The geometric margin is invariant to the rescaling of the parameter, which is the only difference between geometric margin and functional margin.
EDIT:
The introduction of functional margin plays two roles: 1) intuit the maximization of geometric margin and 2) transform the geometric margin maximization issue to the minimization of the magnitude of the vector orthogonal to the hyperplane.
Since scaling the parameters w and b can result in nothing meaningful and the parameters are scaled in the same way as the functional margin, then if we can arbitrarily make the ||w|| to be 1(results in maximizing the geometric margin) we can also rescale the parameters to make them subject to the functional margin being 1(then minimize ||w||).
Check Andrew Ng's Lecture Notes from Lecture 3 on SVMs (notation changed to make it easier to type without mathjax/TeX on this site):
"Let’s formalize the notions of the functional and geometric margins
. Given a
training example (x_i, y_i) we define the functional margin of (w, b) with
respect to the training example
gamma_i = y_i( (w^T)x_i + b )
Note that if y_i > 0 then for the functional margin to be large (i.e., for
our prediction to be confident and correct), we need (w^T)x + b to be a large
positive number. Conversely, if y_i < 0, then for the functional margin
to be large, we need (w^T)x + b to be a large negative number. Moreover, if
y_i( (w^T)x_i + b) > 0
then our prediction on this example is correct. (Check this yourself.) Hence, a large functional margin represents a confident and a correct prediction."
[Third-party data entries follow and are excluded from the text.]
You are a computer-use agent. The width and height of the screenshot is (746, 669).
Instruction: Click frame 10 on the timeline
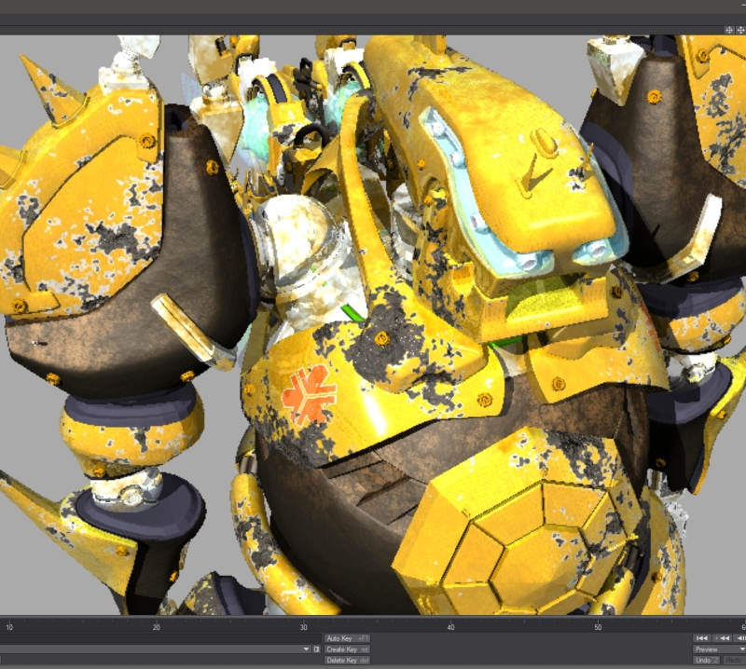click(9, 626)
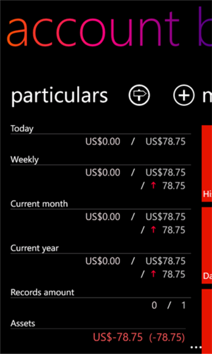Open the three-dots app bar menu
The width and height of the screenshot is (212, 354).
[x=195, y=346]

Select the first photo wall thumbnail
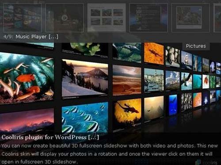click(23, 18)

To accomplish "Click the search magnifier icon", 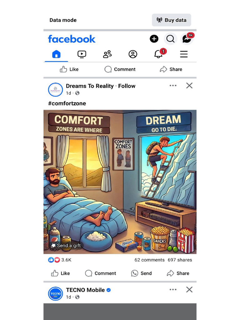I will tap(170, 39).
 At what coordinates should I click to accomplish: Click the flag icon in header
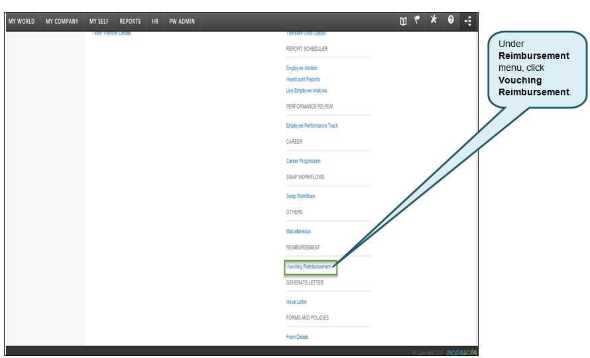418,21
Page 3 from the Lecture 3 PDF linked at the materials page linked above.
Not going into unnecessary complications about this concept, but in the most simple terms here is how one can think of and relate functional and geometric margin.
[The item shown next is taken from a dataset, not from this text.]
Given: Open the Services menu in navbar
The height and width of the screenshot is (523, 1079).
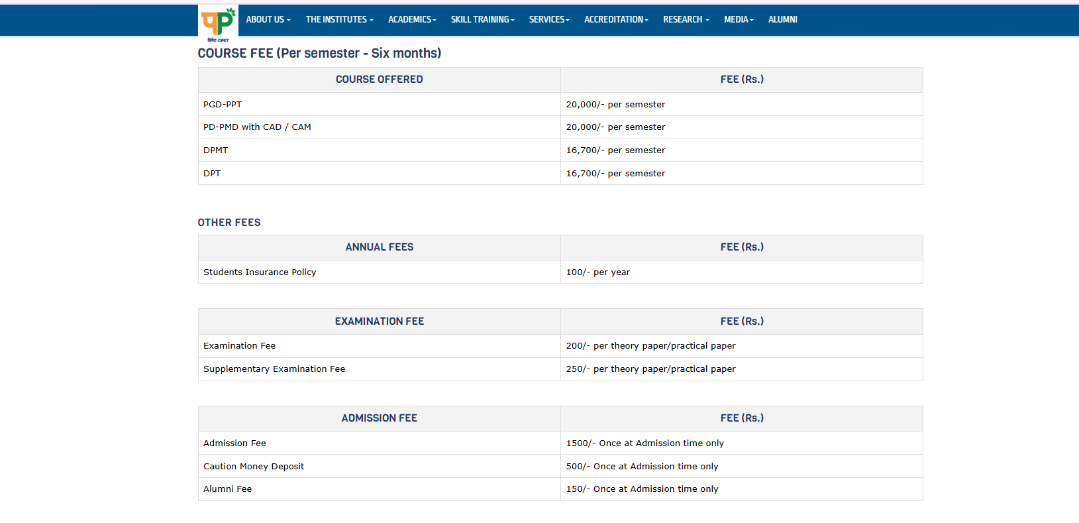Looking at the screenshot, I should 549,20.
Think of functional margin -- represented as 𝛾̂, as a measure of correctness of a classification for a data unit. For a data unit x with parameters w and b and given class y = 1, the functional margin is 1 only when y and (wx + b) are both of the same sign - which is to say are correctly classified.
But we do not just rely on if we are correct or not in this classification. We need to know how correct we are, or what is the degree of confidence that we have in this classification. For this we need a different measure, and this is called geometric margin -- represented as 𝛾, and it can be expressed as below:
𝛾 = 𝛾̂ / ||𝑤||
So, geometric margin 𝛾 is a scaled version of functional margin 𝛾̂. If ||w|| == 1, then the geometric margin is same as functional margin - which is to say we are as confident in the correctness of this classification as we are correct in classifying a data unit to a particular class.
This scaling by ||w|| gives us the measure of confidence in our correctness. And we always try to maximise this confidence in our correctness.
Functional margin is like a binary valued or boolean valued variable: if we have correctly classified a particular data unit or not. So, this cannot be maximised. However, geometric margin for the same data unit gives a magnitude to our confidence, and tells us how correct we are.So, this we can maximise.
And we aim for larger margin through the means of geometric margin because the wider the margin the more is the confidence in our classification.
As an analogy, say a wider road (larger margin => higher geometric margin) gives higher confidence to drive must faster as it lessens the chance of hitting any pedestrian or trees (our data units in the training set), but on the narrower road (smaller margin => smaller geometric margin), one has to be a lot more cautious to not hit (lesser confidence) any pedestrian or trees. So, we always desire wider roads (larger margin), and that's why we aim to maximise it by maximising our geometric margin.